Control of Intermale Aggression by Medial Prefrontal Cortex Activation in the Mouse.
Aki Takahashi, Kazuki Nagayasu, Naoya Nishitani, Shuji Kaneko, Tsuyoshi Koide PLOS ONE April 16, 2014 doi:10.1371/journal.pone.0094657相手に危害を加えようとする攻撃行動は、動物が、なわばりや地位、子どもを守ろうとするときなどに観察されます。しかし、この攻撃行動は過剰なものとならないように、実は抑制がきいたものと考えられています。例えば、雄マウスは、なわばりに侵入してきた雄に攻撃行動をとりますが、そのときに相手を殺してしまうことはないからです。攻撃行動にブレーキがかかる神経メカニズムがあるのです。いったい、それはどのようなものでしょうか。高橋阿貴助教らはこの問題に取り組みました。
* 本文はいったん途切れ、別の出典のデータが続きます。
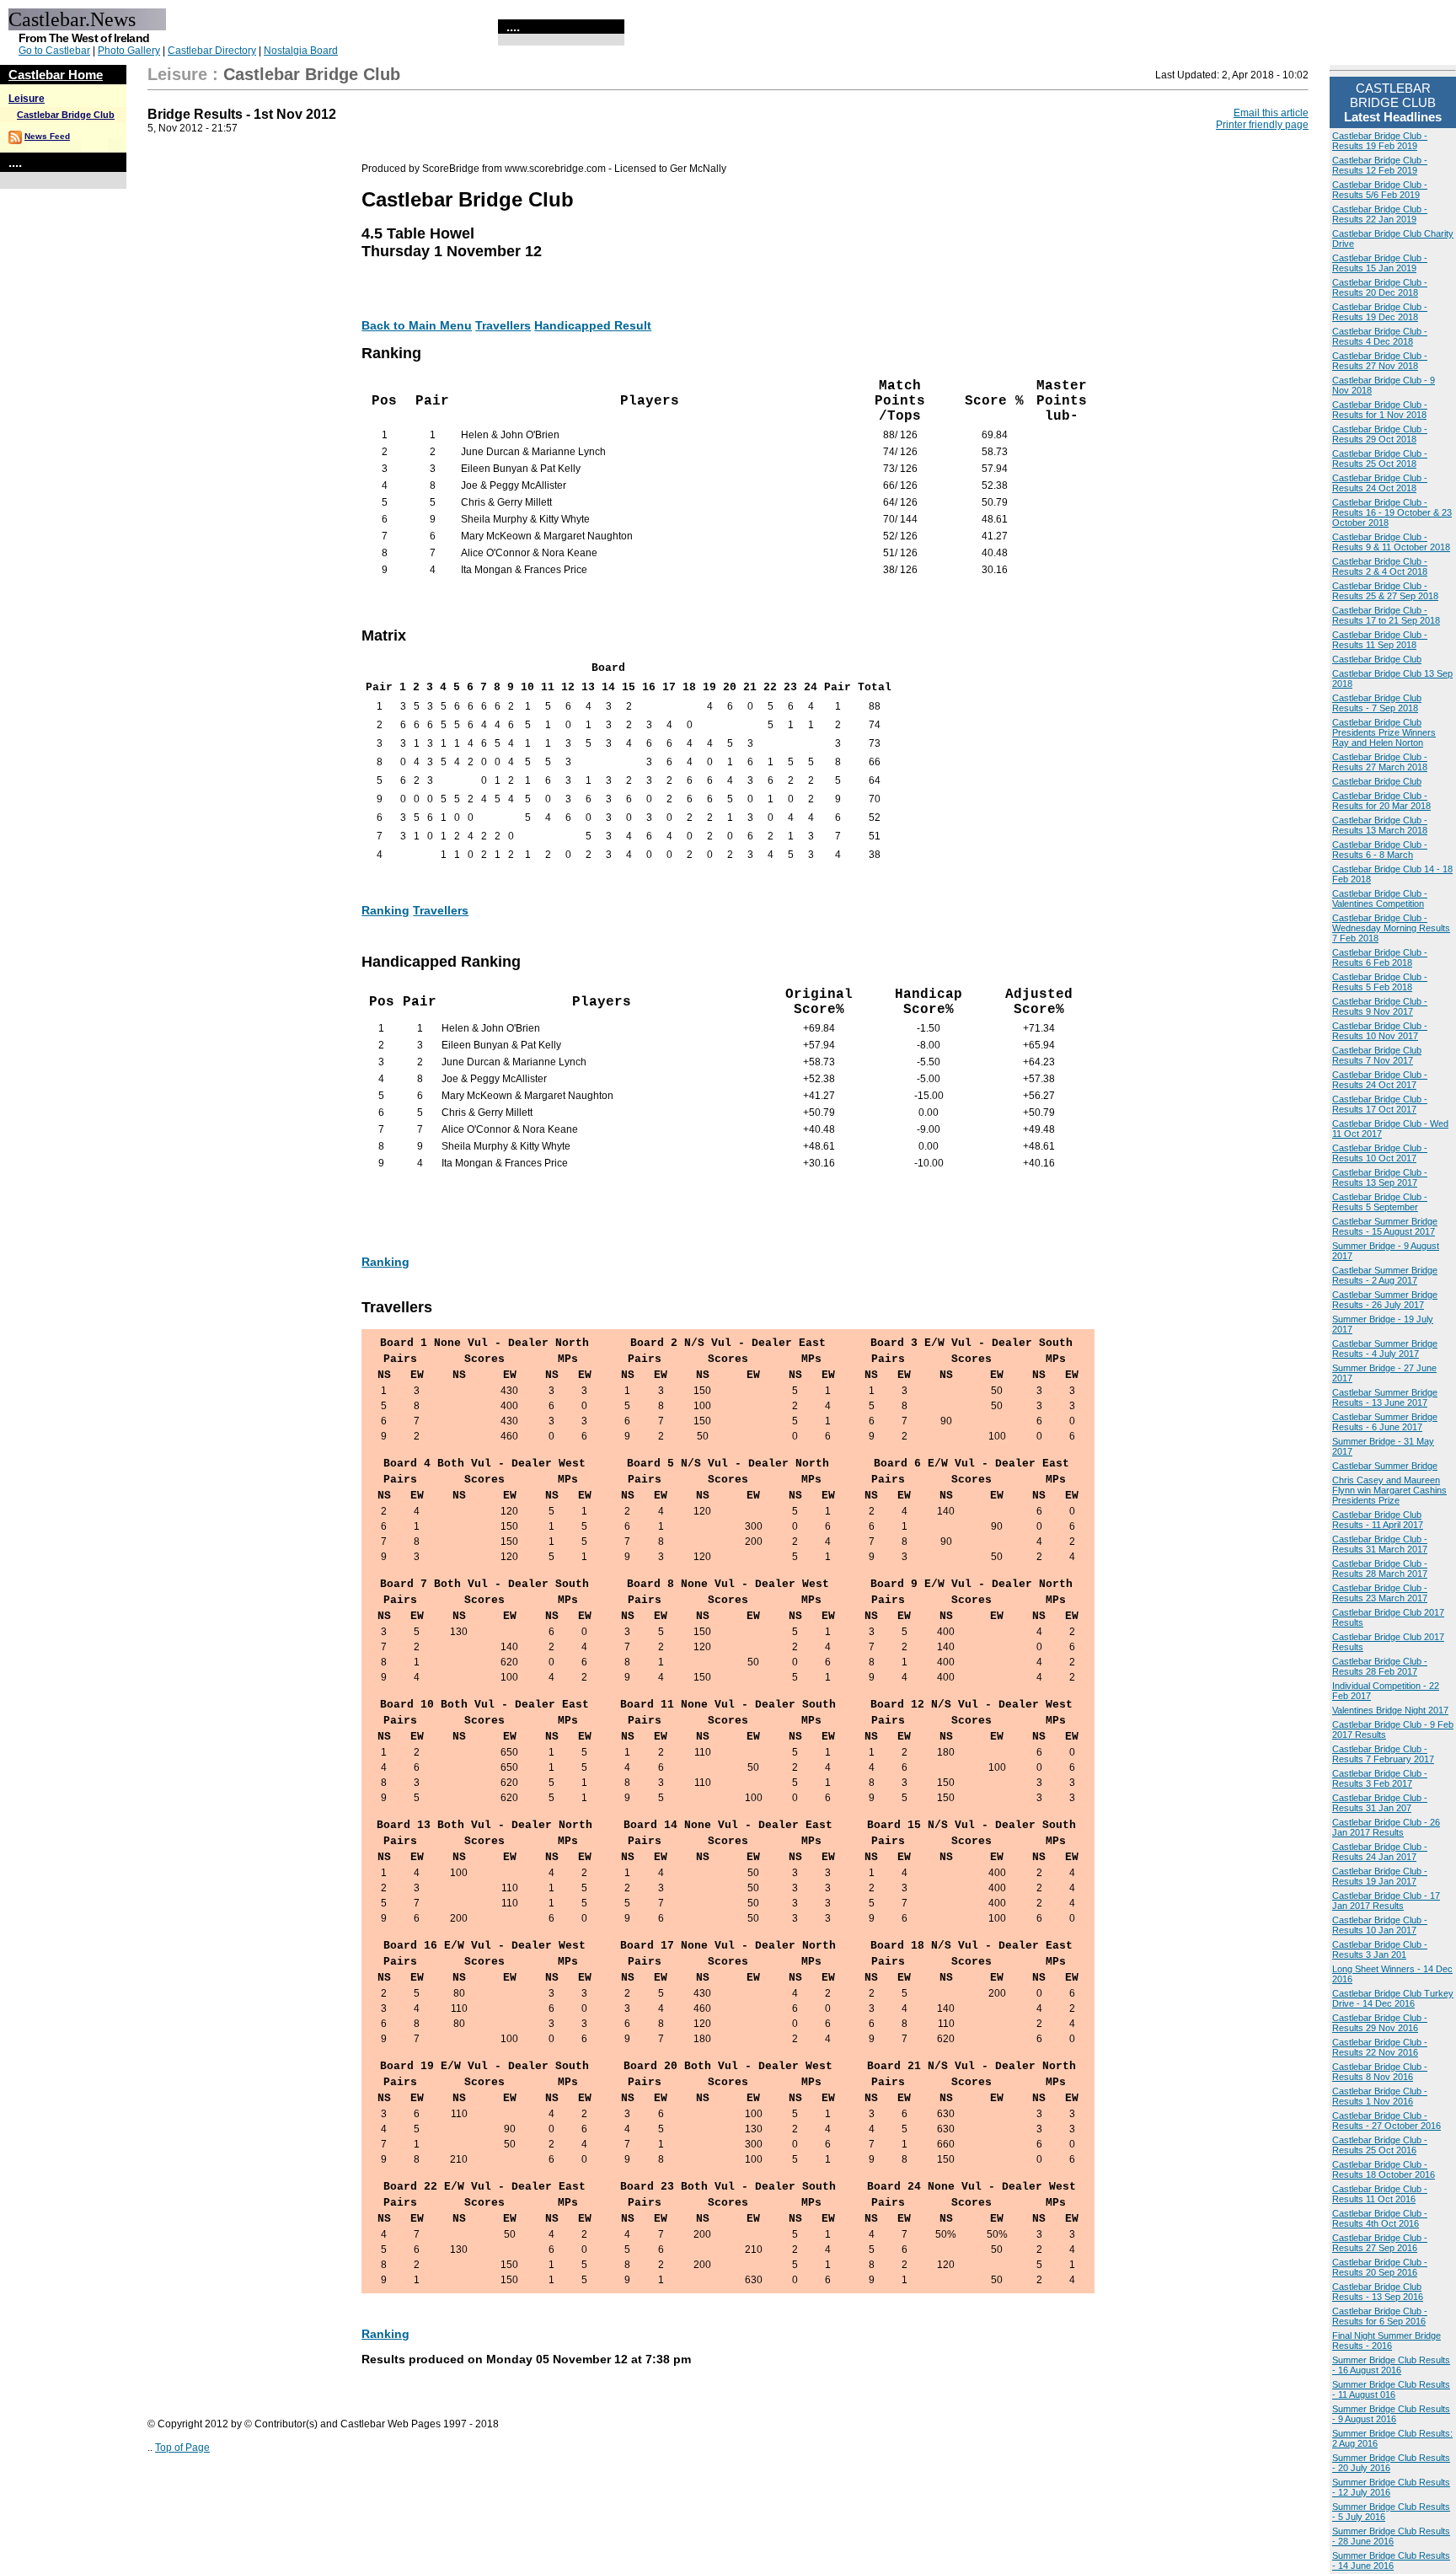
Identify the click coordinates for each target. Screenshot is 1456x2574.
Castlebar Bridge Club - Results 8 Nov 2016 (1379, 2072)
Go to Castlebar (54, 50)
これまでの研究で、齧歯類、霊長類(ヒトを含む)において、攻撃行動に重要な働きをする脳の領域の1つとして、前頭葉が指摘されてきました。そこで今回、雄マウスを用いて、前頭葉の働きを詳しく解析しました。その結果、前頭葉の神経細胞が攻撃行動を抑制することを初めて証明し、その詳細な仕組みまでも明らかにすることができたのです。
このような解析を可能としたのは、オプトジェネティクス(光遺伝学)の利用です。この新しい技術は、光を当てることによって、特定の神経細胞を活性化したり抑制したりする方法なのです。
前頭葉の中でも攻撃行動に関わる重要な部位は、「内側前頭前野」という箇所です。今回、内側前頭前野に存在するある種の神経細胞を活性化すると、攻撃行動の頻度が減少することが判明しました。また、すでに攻撃行動をとっているときに、この神経細胞を活性化させても、攻撃行動を即座に抑制することはできないことがわかりました。
これらのことから内側前頭前野は、攻撃行動を起こりにくくする働きをするが、ひとたび始まってしまった攻撃行動を止めることはできないということが明らかになりました。
マウスとヒトの脳の基本的な仕組みはある程度似ていることから、マウスでの知見は、過剰な攻撃性のメカニズムの理解やそれをコントロールする薬物の探索において、ヒトでの研究に役立たせることができると考えられます。今後は、今回明らかになった知見を基に、攻撃行動が抑制される神経メカニズムを、より詳細に、より包括的に理解すべく、研究を続けていきます。
mPFCを光刺激すると、雄マウスの攻撃行動が減少した。
ON:光刺激(青色光(20Hz, 5mW)を照射)、OFF:光刺激なし、灰色線:各個体のかみつき行動の頻度、黒線:平均値。